The Higher Education Loans Board (HELB) is not viewing varsity students across the country as a priority group. According to a report released by World Bank, HELB is spending more time and money on administrative costs at the expense of issuing loans to students joining universities.
Titled ‘Expanding tertiary education for well paid jobs-competitiveness and shared prosperity in Kenya’ , the report was released and handed over to the Cabinet Secretary for Education, Dr Fred Matiang’i last month.
The Bretton woods institution which compiled and released the report with support from the World Bank urged the CS to intervene and pressure the board to reduce administrative costs through improved efficiency of its day to day operations.
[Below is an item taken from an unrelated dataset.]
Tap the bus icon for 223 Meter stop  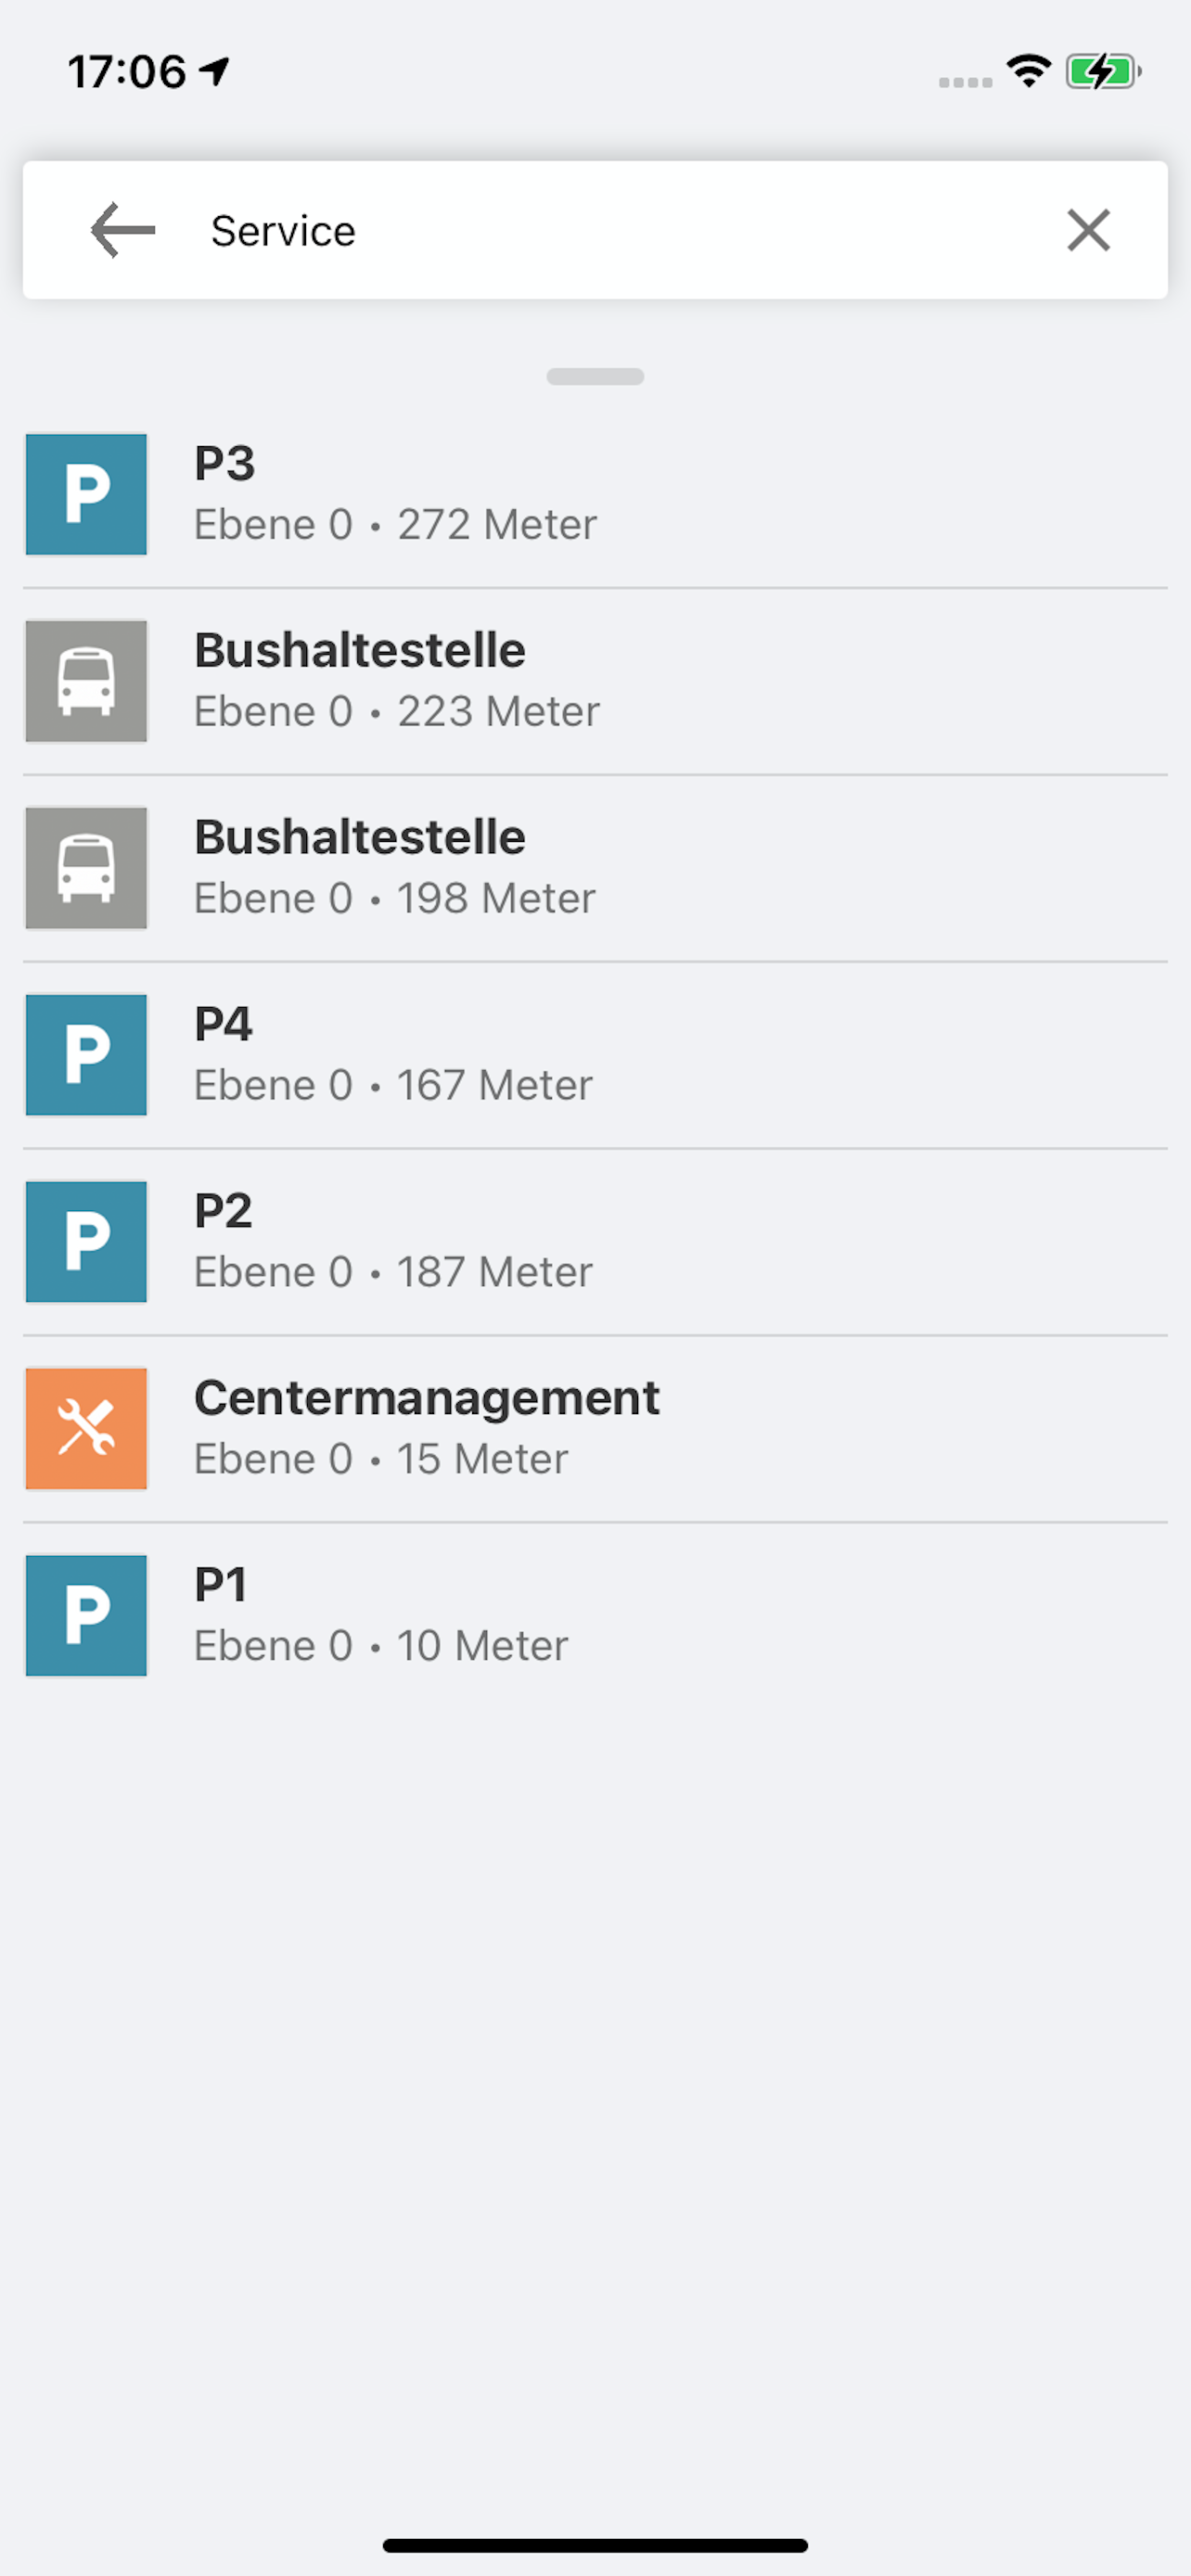coord(86,681)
The report further reveals that HELB used more than 22% of their revenues on administrative costs in 2012 translating to 143 Million out of the total 636 Million. HELB has set aside 1 Billion shillings for administrative purposes out of a budget of 10 Billion this year.
The report also provides a clear ground that the board’s mis-prioritization is the major reason for the delays in disbursement of funds to students accounts over the past months. The board recently asked the more than 86000 students to wait longer as they process the loans. Reports at Magazine Reel shows that First year students across the country received their loans only a week ago after struggling for approximately 3 months. The board’s delay led to deferment of studies by several students in various universities.
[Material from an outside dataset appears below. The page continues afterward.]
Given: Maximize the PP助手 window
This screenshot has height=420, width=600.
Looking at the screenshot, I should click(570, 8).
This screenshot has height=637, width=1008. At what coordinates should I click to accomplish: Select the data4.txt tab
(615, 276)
HELB has though defended themselves and said that the delays was majorly because they postponed the deadlines for submissions of applications from September 30th to October 21st. The chair of the board said that they had to fix an appropriate date to accommodate the more than 44000 students who had not yet applied for the funds.
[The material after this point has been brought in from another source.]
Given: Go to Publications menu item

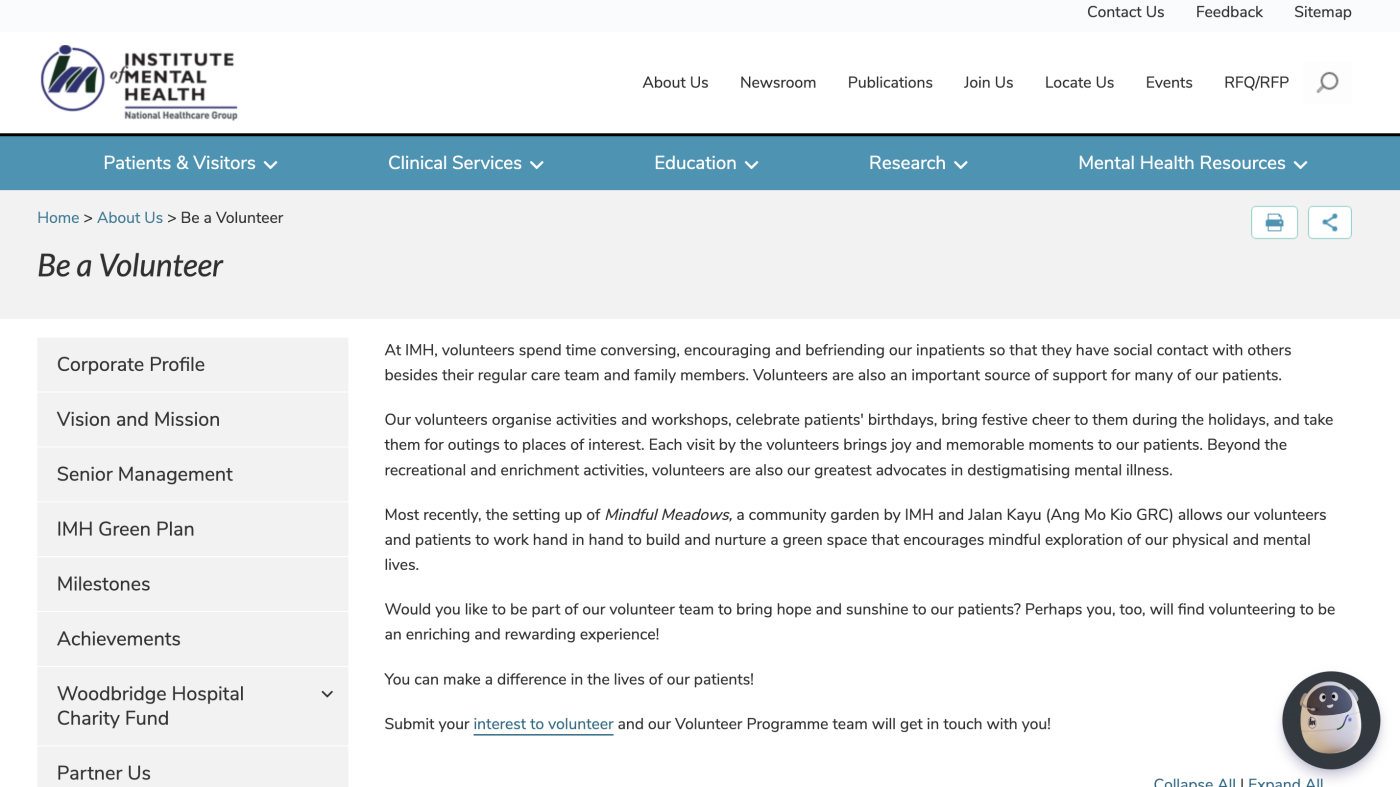Looking at the screenshot, I should point(890,83).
The report was compiled by former university of Nairobi Vice chancellor Crispus Kiamba, Andreas Blom, Reehana Raza, Himdat Bayuduf and Miriam Adil all from World Bank.
The report propose an overhaul of loan disbursement with a focus on the process involved in determination of students from poor families. It says that only those who are unable to pay tuition fees should be assisted and that the loan should not let everyone to feel entitled, a point that most students have voiced out.
“Data suggest that loan applicants under report their family income to boost their chances of receiving a huge chunk of the HELB Loans. At present, HELB has no verification mechanism for this”, The Report indicates.